Please take the records that follow and repeat exactly the lines starting with the line with "You are a GUI" and going on through the line with "Tap the URL".

── Information given

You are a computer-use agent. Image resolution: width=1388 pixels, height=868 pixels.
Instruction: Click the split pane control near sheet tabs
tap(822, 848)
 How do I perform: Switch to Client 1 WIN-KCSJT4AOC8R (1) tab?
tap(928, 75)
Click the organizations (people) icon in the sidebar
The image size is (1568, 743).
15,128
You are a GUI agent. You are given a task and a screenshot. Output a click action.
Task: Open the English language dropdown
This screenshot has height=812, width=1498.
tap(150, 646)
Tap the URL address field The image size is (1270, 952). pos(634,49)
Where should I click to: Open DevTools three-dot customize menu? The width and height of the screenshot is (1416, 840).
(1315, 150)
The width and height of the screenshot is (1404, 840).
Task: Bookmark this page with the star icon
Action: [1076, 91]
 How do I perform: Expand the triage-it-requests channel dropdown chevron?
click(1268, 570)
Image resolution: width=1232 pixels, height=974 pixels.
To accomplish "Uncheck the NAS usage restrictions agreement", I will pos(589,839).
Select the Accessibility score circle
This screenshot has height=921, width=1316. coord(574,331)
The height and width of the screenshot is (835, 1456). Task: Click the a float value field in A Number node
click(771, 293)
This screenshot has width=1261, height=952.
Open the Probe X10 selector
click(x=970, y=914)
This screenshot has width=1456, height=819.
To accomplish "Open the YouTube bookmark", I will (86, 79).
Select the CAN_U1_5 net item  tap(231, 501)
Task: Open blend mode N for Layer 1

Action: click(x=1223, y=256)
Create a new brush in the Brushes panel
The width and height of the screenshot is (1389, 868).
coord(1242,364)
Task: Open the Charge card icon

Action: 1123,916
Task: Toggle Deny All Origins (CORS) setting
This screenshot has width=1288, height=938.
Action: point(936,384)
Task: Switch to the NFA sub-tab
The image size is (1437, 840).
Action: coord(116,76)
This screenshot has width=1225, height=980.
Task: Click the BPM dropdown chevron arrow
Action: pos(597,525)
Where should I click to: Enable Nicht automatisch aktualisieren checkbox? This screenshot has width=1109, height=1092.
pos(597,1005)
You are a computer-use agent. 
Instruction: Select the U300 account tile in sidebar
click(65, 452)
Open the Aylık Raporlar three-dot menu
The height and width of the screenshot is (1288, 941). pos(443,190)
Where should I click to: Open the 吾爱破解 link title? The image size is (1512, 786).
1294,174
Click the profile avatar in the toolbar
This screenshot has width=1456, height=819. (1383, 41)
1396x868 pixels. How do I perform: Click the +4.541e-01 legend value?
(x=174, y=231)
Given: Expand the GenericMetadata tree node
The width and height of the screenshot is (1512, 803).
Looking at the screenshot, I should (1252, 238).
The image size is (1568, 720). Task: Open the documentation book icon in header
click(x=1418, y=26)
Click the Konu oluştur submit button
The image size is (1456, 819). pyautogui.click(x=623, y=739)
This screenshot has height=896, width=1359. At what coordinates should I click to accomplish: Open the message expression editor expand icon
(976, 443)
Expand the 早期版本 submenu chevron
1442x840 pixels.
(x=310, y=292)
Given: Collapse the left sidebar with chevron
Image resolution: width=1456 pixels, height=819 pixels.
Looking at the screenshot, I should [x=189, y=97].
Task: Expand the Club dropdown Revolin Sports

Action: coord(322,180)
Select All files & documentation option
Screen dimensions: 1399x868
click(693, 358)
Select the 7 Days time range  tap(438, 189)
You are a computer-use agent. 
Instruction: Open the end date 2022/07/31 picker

────

> [Result]:
You are a GUI agent. You are given a task and a screenshot. Output a click action.
Task: Open the English language dropdown
This screenshot has height=812, width=1498.
tap(150, 646)
Tap the URL address field The image size is (1270, 952). pos(634,49)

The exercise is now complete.